US$2.4 million to maximize the economic impact of community-based tourism in rural communities in the West Bank

By World Bank

US$2.4 million to maximize the economic impact of community-based tourism in rural communities in the West Bank

A grant of US$2.4 million from the Japan Social Development Fund (JSDF) will help increase economic opportunities and improve the livelihoods of Palestinians in fragile communities along the Palestinian Heritage Trail across the West Bank. The World Bank project will focus on providing economic opportunities for women and youth in community-based tourism businesses.

The new World Bank project will help maximize the economic impact of community-based tourism as a development tool in marginalized communities, connecting the Palestinian identity, history, people, tradition, and culture and reaching out to women and youth.

“We welcome Japan’s support for community-based tourism. Building on the success of the previous interventions, the Palestinian Heritage Trail will strengthen the connections between communities and the private sector. Not only will visitors experience the beauty of the cultural trail and the amazing diversity of landscapes, but the new grant will also help promote the economic and social self-reliance of vulnerable communities and households,” said Kanthan Shankar, World Bank Country Director for West Bank and Gaza.

The Palestinian territories have faced long-lasting instability, exacerbating macroeconomic volatility, and increasing unemployment for over a quarter of the population. Job losses affected vulnerable groups with higher-than-average unemployment rates, reaching 41 percent for women (compared to 21 percent among men) and 40 percent for youth.

While tourism activities constituted 2.5 percent of the GDP in 2018, it was one of the first and hardest hit sectors by COVID-19. The sector lost more than US$1 billion in revenue since the start of the pandemic. In the West Bank, the pandemic has particularly affected geographic areas with a higher density of marginalized people, some of which are living below the poverty line.

“Programs that target specific geographic areas and focus on marginalized people are critical to achieve rapid growth and inclusive job creation and mitigate the effects of the COVID-19 pandemic in the West Bank. I strongly believe that enhancing the tourism sector will be an important element for the recovery of the Palestinian economy. In this connection, Japan has promoted the “Corridor for Tourism” project including the newly constructed shelter for Hisham’s Palace in Jericho, which will not only contribute to regional cooperation in the tourism sector but also attract many tourists within the region including Palestine,” said Masayuki Magoshi, Ambassador of Japan for Palestinian Affairs.
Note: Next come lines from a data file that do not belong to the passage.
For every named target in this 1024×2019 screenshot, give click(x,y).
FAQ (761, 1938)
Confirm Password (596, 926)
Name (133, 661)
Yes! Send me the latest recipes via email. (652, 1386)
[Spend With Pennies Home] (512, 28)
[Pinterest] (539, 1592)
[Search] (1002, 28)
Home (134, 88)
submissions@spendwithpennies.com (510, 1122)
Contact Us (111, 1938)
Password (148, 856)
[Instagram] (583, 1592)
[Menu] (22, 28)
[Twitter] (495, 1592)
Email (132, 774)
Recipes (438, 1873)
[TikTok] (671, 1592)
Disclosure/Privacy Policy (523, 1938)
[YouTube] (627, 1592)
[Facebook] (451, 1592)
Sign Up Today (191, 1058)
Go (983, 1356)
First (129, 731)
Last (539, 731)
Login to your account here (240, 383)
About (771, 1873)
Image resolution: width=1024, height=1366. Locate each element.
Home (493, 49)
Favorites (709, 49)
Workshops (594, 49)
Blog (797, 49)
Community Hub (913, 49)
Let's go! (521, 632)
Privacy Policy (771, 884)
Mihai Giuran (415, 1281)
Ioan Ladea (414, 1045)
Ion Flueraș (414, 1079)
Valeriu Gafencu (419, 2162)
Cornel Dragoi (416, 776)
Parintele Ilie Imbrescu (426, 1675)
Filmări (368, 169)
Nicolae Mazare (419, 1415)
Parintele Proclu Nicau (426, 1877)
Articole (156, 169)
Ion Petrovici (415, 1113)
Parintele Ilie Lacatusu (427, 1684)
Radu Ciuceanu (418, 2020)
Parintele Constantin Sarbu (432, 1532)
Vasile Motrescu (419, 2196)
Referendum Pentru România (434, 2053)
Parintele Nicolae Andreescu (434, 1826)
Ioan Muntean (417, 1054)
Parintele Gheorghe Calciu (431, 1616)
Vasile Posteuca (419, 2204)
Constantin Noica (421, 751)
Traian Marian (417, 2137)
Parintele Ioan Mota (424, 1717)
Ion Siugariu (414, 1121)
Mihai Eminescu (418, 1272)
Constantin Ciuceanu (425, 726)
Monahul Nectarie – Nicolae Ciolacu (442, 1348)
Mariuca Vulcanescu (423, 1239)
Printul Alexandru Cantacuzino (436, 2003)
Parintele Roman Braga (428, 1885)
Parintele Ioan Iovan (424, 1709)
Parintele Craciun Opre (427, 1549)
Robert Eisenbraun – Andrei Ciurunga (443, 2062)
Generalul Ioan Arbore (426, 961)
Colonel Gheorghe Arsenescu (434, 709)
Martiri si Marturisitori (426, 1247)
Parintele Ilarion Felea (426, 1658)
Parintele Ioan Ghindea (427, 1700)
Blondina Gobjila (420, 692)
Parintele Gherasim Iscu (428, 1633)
Tourism focused on nature hikes and walks is resilient and able to rebound quickly in post-shock situations. In the Palestinian case, the number of domestic tourists on the trails increased even amid fragile and violent circumstances and major shocks, offering residents the opportunity to participate in healthy and safe activities.

The project that will be implemented by the Palestinian Heritage Trail will leverage the existing community-based tourism network to support vulnerable communities, including households, micro, and small businesses, and daily-wage workers. It will do this by first reconnecting them to the domestic market and then to international markets, as appropriate.